▶ [Rumusan Tugas]
Bisakah Anda mengutip dari teks tentang pendakian Gunung Ciremai di bawah bagian yang dimulai pada kata "Oleh: Leonardus S.A." dan berhenti setelah "sampai latihan fisik.", tanpa mengubah satu kata pun?

▶ [Bagian Teks]
Oleh: Leonardus S.A.
Part 1
Gunung Ciremai merupakan gunung tertinggi di Jawa Barat yang termasuk dalam kawasan Taman Nasional Gunung Ciremai yang terletak di tiga kabupaten, yaitu Kabupaten Kuningan, Kabupaten Majalengka, dan Kabupaten Cirebon. Terdapat tiga jalur pendakian yang dapat dilalui pendaki, yakni jalur Linggarjati, jalur Palutungan, dan jalur dari Majalengka. Jalur yang biasa dilalui pendaki adalah jalur Linggarjati, walaupun medannya sangat curam dan melelahkan.
Pendakian Gunung Ciremai ini diikuti oleh 11 orang, yakni Fahmi H., Ibnu A.(ben), Rinjat, Wali H., Haykal B., Didi, Kipli & Saprol, Nur Sekhudin, Winda, serta saya sendiri. Pendakian ini telah direncanakan sejak awal bulan maret yang lalu. Segala persiapan telah dilakukan dari awal bulan, mulai dari perencanaan perjalanan, persiapan alat-alat pendakian, sampai latihan fisik.

▶ [Entri Hasil Ekstraksi]
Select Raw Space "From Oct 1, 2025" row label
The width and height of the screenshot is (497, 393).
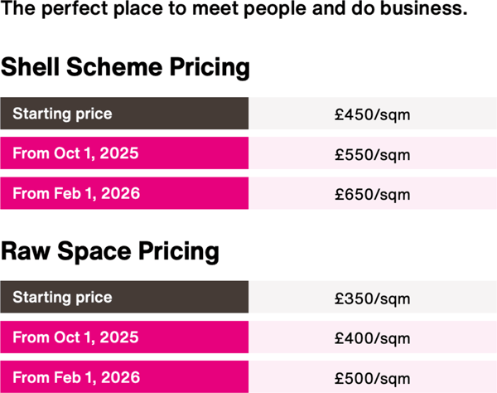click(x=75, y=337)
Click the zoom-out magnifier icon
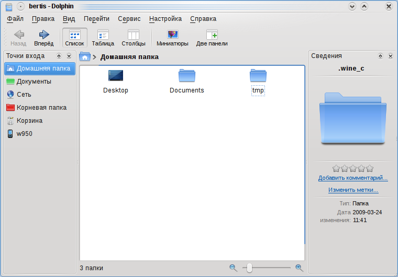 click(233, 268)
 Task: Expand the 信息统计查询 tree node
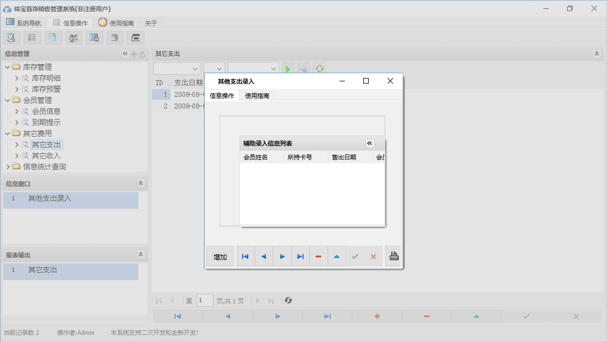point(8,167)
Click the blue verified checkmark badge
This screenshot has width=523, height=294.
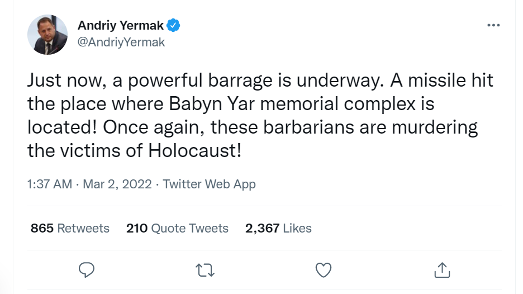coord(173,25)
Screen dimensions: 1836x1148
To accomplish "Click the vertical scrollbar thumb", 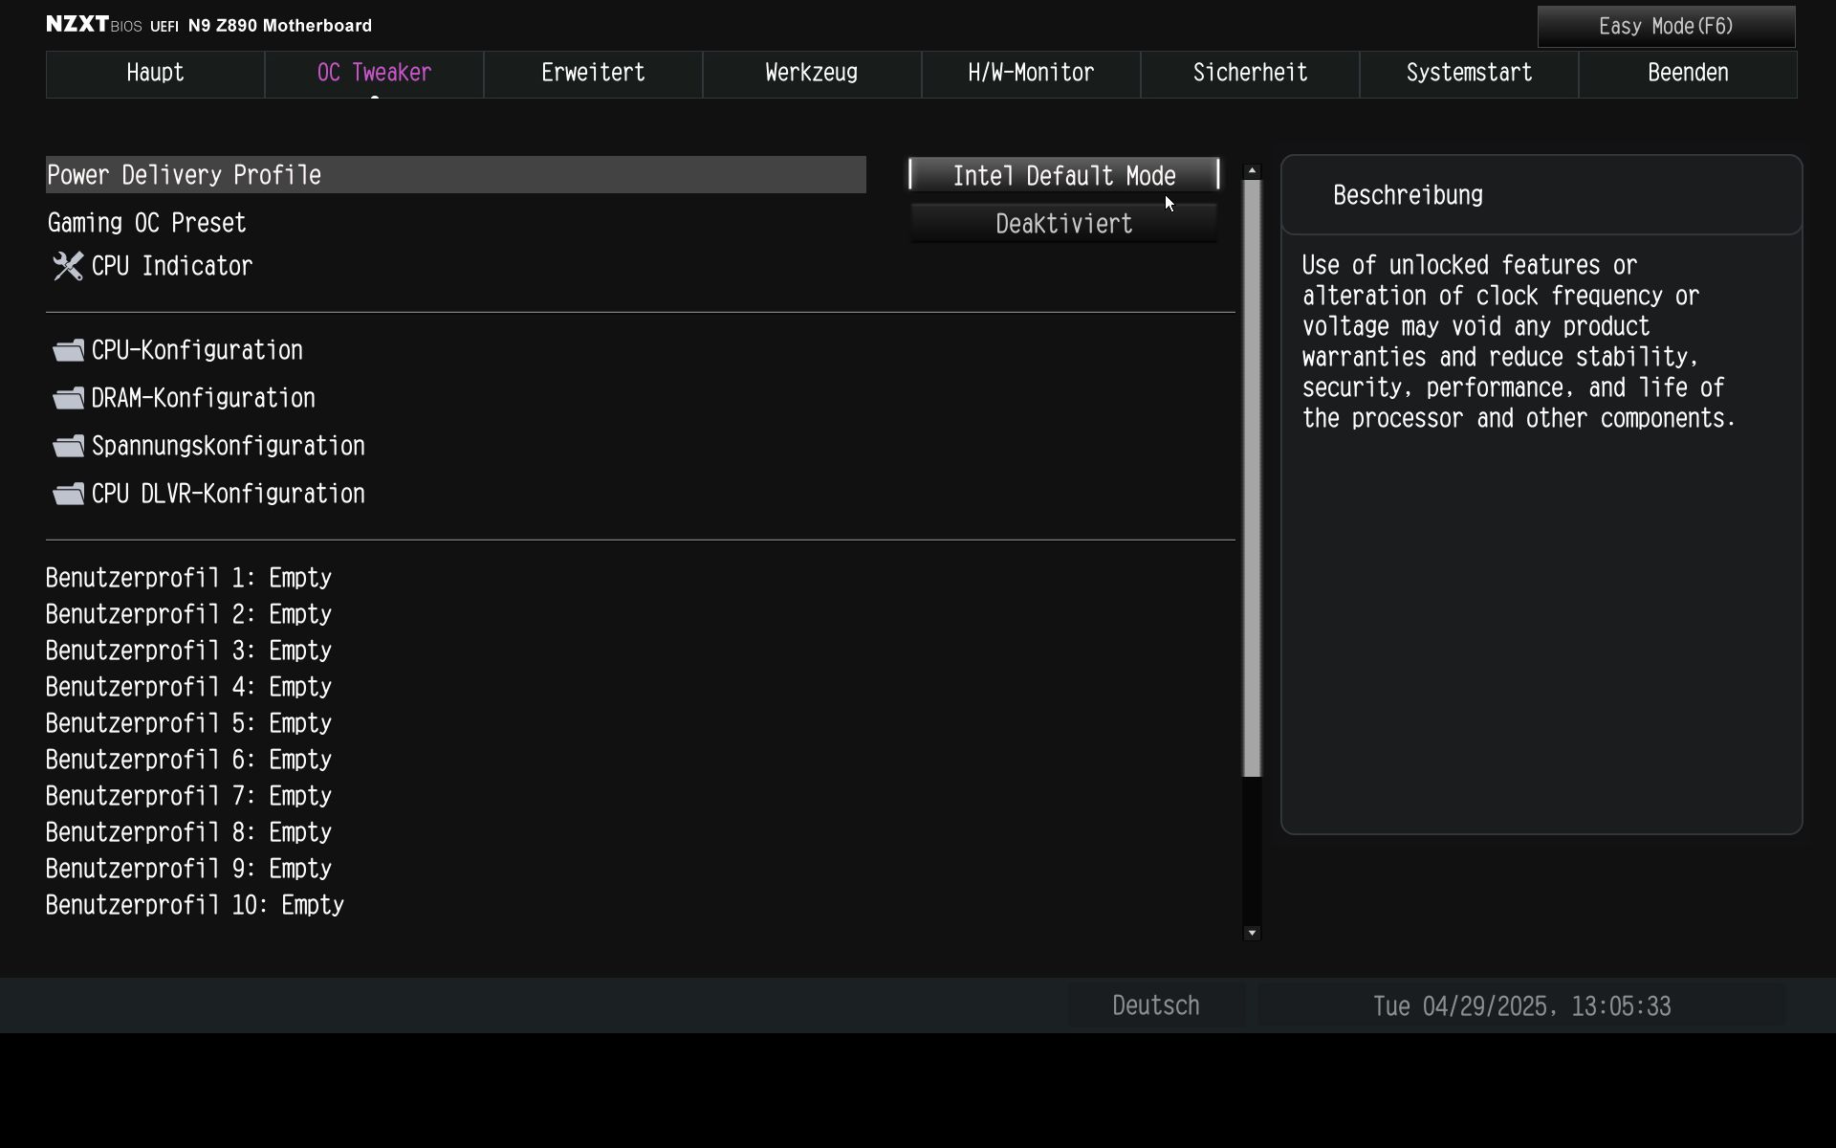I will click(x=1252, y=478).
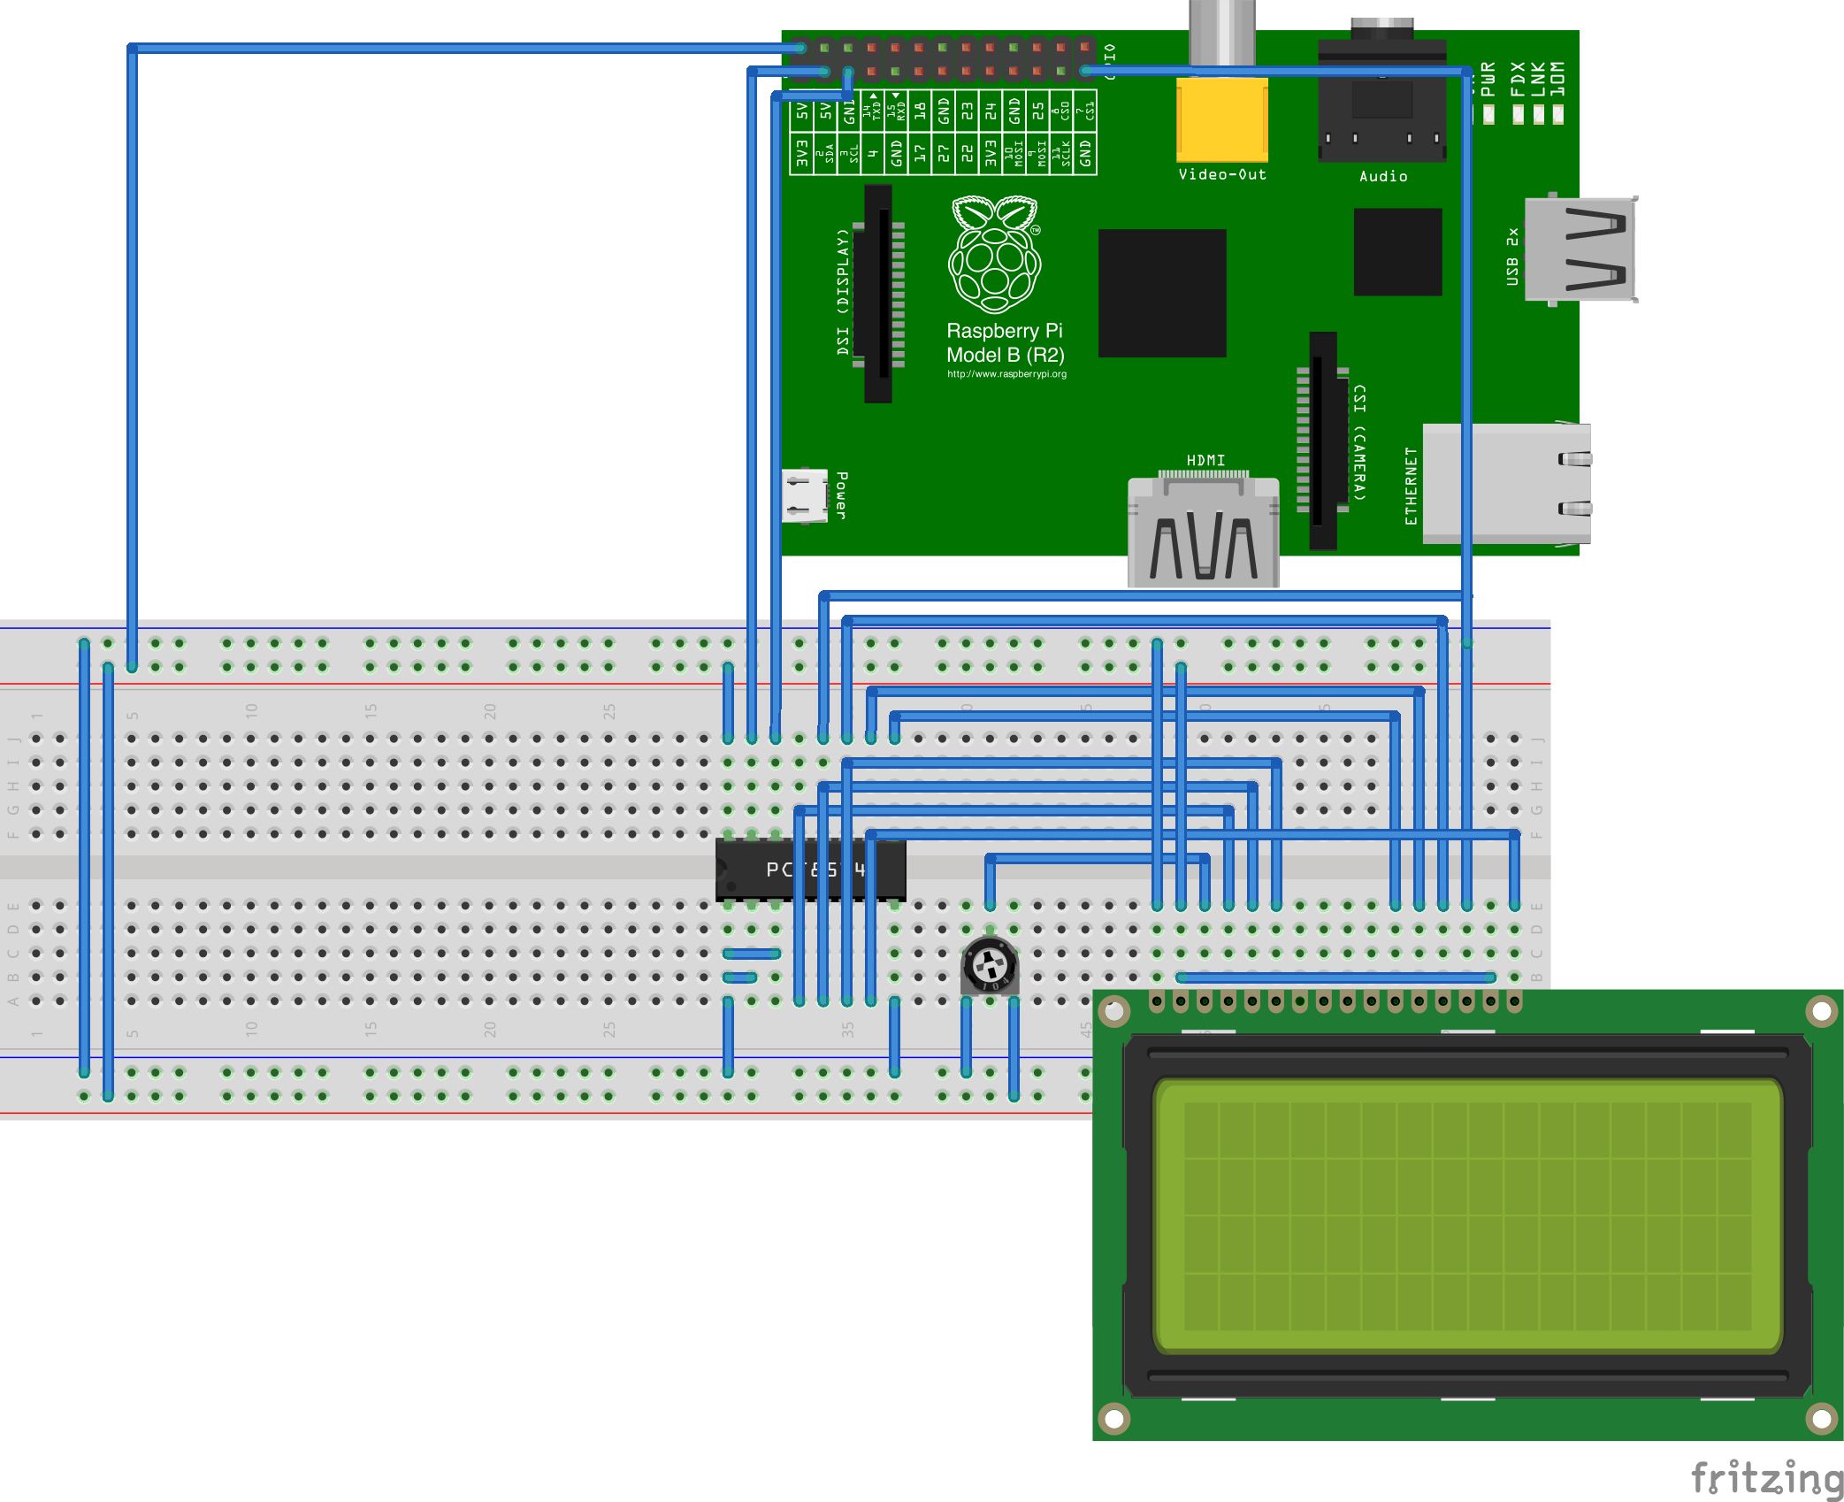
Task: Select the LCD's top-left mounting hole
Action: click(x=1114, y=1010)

▶ [Jawaban Latihan]
Oleh: Leonardus S.A.
Part 1
Gunung Ciremai merupakan gunung tertinggi di Jawa Barat yang termasuk dalam kawasan Taman Nasional Gunung Ciremai yang terletak di tiga kabupaten, yaitu Kabupaten Kuningan, Kabupaten Majalengka, dan Kabupaten Cirebon. Terdapat tiga jalur pendakian yang dapat dilalui pendaki, yakni jalur Linggarjati, jalur Palutungan, dan jalur dari Majalengka. Jalur yang biasa dilalui pendaki adalah jalur Linggarjati, walaupun medannya sangat curam dan melelahkan.
Pendakian Gunung Ciremai ini diikuti oleh 11 orang, yakni Fahmi H., Ibnu A.(ben), Rinjat, Wali H., Haykal B., Didi, Kipli & Saprol, Nur Sekhudin, Winda, serta saya sendiri. Pendakian ini telah direncanakan sejak awal bulan maret yang lalu. Segala persiapan telah dilakukan dari awal bulan, mulai dari perencanaan perjalanan, persiapan alat-alat pendakian, sampai latihan fisik.